VENEZUELA VIVE HORAS CRÍTICAS TRAS EL MORTAL TERREMOTO
Venezuela enfrenta una de las peores tragedias naturales de su historia reciente luego de que un doble terremoto de magnitudes 7.2 y 7.5 sacudiera la zona norte del país, provocando el colapso de cientos de edificios, severos daños en la infraestructura y una crisis humanitaria. Hasta este viernes, el balance oficial reporta 920 personas fallecidas, más de 3 mil 360 heridas y al menos 157 desaparecidas, mientras continúan las labores de búsqueda entre los escombros.
Los dos movimientos telúricos ocurrieron con apenas unos segundos de diferencia, generando un fenómeno conocido como «doblete sísmico», poco frecuente pero de gran capacidad destructiva. El sismo fue percibido con fuerza en ciudades como Caracas, La Guaira, Valencia y Maracay, además de sentirse en Colombia y otras regiones del Caribe, lo que provocó escenas de pánico y evacuaciones masivas.

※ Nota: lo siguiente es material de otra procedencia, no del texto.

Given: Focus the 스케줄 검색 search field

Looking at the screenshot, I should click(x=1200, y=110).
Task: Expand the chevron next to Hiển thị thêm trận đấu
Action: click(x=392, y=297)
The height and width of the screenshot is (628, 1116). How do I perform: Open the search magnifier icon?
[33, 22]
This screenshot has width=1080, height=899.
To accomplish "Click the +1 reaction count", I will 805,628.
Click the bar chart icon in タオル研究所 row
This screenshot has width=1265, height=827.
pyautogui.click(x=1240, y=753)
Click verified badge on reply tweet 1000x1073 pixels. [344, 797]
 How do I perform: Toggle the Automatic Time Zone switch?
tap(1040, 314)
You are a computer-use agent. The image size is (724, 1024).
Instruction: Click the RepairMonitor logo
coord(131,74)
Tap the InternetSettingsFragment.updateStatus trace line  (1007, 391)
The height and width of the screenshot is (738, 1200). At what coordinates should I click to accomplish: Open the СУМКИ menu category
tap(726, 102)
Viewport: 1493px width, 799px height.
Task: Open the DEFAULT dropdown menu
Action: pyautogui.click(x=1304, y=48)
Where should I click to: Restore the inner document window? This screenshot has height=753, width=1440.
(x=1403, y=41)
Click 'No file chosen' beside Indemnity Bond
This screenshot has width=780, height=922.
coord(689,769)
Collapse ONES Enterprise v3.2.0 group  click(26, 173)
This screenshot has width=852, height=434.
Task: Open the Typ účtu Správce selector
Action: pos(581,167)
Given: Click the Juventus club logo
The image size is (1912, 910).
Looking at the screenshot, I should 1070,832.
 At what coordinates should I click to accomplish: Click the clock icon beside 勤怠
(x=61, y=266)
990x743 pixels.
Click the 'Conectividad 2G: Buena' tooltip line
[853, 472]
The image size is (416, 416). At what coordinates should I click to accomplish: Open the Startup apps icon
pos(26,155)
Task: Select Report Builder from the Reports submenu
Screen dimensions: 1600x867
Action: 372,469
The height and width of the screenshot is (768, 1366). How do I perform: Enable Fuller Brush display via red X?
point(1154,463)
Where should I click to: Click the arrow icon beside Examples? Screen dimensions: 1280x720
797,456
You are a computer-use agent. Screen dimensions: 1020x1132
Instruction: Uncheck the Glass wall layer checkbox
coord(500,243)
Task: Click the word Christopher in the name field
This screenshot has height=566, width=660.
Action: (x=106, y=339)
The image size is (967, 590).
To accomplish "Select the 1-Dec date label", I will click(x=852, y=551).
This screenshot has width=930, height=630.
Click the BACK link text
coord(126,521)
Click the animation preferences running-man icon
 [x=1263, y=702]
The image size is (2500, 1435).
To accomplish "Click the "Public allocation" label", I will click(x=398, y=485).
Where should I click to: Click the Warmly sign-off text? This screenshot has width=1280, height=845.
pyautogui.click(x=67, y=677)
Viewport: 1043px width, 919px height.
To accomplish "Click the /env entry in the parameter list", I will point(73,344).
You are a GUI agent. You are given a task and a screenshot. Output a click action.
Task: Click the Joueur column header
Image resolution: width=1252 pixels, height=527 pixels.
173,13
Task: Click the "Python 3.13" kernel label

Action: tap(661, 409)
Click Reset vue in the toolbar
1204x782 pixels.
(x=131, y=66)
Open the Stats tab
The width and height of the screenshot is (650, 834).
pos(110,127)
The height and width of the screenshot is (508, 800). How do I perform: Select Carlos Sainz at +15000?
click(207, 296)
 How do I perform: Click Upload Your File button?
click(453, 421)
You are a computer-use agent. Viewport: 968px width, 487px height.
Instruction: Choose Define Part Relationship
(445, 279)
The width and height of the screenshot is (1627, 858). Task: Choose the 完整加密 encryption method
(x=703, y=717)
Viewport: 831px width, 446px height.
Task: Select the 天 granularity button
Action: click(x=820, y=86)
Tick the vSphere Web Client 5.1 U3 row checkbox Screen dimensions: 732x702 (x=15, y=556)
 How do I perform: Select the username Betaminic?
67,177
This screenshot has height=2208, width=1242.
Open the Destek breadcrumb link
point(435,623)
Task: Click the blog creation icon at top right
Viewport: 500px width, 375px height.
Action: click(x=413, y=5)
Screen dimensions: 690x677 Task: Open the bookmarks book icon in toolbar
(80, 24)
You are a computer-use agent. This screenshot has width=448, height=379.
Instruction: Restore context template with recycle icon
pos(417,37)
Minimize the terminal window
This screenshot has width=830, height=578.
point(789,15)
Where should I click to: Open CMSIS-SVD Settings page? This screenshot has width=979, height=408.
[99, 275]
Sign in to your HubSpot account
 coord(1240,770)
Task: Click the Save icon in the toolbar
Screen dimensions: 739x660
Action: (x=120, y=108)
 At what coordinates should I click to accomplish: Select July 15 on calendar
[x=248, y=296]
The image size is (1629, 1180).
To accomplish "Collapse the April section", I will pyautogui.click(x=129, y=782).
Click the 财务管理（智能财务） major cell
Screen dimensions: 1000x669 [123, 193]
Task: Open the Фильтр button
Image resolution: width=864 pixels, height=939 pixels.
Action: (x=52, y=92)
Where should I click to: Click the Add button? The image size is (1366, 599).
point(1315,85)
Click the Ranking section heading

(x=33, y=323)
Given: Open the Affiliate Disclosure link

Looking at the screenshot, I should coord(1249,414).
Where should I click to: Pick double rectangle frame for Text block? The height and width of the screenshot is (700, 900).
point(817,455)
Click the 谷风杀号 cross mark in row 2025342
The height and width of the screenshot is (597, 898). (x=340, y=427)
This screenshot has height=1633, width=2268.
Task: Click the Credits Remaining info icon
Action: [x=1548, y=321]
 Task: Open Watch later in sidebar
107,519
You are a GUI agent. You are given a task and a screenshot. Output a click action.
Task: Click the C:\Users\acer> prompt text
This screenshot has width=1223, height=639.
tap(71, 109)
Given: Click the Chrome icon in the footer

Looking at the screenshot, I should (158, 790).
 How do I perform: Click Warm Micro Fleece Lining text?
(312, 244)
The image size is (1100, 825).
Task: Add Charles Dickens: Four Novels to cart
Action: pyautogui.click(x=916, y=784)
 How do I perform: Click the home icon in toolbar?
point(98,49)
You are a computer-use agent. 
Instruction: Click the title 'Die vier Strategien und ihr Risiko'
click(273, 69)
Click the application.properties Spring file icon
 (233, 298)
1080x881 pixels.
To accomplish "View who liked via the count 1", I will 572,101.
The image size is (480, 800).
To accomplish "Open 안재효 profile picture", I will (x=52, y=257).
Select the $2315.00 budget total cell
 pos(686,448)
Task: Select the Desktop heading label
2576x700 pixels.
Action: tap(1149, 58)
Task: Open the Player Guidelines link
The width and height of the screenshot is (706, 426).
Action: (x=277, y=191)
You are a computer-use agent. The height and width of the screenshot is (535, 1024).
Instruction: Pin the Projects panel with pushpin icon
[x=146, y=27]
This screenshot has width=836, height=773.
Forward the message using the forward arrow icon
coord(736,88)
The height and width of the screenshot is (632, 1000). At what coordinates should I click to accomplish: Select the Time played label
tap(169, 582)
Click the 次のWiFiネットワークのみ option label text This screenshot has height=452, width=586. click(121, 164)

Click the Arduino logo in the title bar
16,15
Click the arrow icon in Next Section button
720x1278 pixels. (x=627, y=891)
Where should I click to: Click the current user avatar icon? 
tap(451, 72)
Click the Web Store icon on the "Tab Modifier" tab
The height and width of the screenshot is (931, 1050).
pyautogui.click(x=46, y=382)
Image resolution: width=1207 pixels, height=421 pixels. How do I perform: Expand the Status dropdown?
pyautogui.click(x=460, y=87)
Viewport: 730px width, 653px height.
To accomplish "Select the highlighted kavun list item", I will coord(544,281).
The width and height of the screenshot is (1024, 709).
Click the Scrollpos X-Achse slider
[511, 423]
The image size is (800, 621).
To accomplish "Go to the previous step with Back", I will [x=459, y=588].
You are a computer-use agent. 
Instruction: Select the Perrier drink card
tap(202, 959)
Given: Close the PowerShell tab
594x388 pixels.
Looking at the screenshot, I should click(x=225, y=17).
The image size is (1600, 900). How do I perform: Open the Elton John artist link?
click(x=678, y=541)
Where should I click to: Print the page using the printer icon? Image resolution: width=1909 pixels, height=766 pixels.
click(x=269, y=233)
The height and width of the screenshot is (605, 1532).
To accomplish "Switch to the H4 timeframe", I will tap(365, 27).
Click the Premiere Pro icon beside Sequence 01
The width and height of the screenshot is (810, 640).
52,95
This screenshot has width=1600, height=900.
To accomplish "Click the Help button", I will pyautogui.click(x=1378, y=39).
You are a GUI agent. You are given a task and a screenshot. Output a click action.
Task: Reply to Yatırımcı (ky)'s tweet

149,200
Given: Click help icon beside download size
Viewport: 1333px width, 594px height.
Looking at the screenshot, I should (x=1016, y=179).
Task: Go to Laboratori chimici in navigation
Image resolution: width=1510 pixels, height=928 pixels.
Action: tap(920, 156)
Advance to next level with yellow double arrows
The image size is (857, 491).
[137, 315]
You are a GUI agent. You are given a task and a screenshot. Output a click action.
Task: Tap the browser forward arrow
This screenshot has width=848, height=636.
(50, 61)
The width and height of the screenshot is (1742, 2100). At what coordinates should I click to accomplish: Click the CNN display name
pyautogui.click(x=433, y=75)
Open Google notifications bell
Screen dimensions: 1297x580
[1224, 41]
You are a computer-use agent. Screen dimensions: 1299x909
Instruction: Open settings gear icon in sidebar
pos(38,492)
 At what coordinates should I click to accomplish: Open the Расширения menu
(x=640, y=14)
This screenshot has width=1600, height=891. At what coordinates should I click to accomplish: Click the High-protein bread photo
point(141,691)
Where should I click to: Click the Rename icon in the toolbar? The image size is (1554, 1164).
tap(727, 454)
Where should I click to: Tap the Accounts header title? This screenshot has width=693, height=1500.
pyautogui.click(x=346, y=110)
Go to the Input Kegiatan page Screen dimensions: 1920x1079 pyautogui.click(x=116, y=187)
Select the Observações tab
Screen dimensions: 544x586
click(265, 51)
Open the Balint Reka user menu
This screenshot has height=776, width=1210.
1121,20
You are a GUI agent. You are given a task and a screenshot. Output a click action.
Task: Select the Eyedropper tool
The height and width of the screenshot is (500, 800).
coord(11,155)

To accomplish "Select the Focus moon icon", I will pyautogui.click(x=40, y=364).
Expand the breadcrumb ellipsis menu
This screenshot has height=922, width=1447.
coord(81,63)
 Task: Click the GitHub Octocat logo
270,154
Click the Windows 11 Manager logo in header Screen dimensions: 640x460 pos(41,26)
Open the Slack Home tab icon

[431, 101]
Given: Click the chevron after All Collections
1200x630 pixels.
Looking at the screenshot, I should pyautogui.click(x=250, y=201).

Las zonas más afectadas presentan edificios de departamentos, hospitales, escuelas y vialidades colapsadas, mientras miles de familias permanecen desplazadas. Equipos de rescate trabajan contrarreloj para localizar sobrevivientes y atender a los heridos, al tiempo que numerosas comunidades enfrentan interrupciones en los servicios de electricidad, agua potable y telecomunicaciones.
Ante la magnitud del desastre, distintos países han enviado brigadas especializadas, personal médico, perros de búsqueda, maquinaria pesada y ayuda humanitaria. Organismos internacionales también participan en las operaciones de rescate, mientras el gobierno venezolano mantiene la declaratoria de emergencia y coordina la instalación de refugios temporales para las personas que perdieron sus viviendas.
Especialistas advirtieron que la combinación de ambos terremotos incrementó considerablemente el nivel de destrucción y complicó las tareas de rescate. Las autoridades no descartan que el número de víctimas continúe aumentando debido a que aún existen decenas de personas atrapadas y cientos de reportes de desaparecidos que siguen siendo atendidos por los cuerpos de emergencia.
La comunidad internacional ha expresado su solidaridad con Venezuela y mantiene el envío de asistencia para enfrentar una emergencia que ya es considerada una de las catástrofes sísmicas más graves registradas en América Latina en las últimas décadas. Mientras avanzan las labores de búsqueda, miles de familias permanecen a la espera de noticias sobre sus seres queridos y del inicio de un largo proceso de reconstrucción.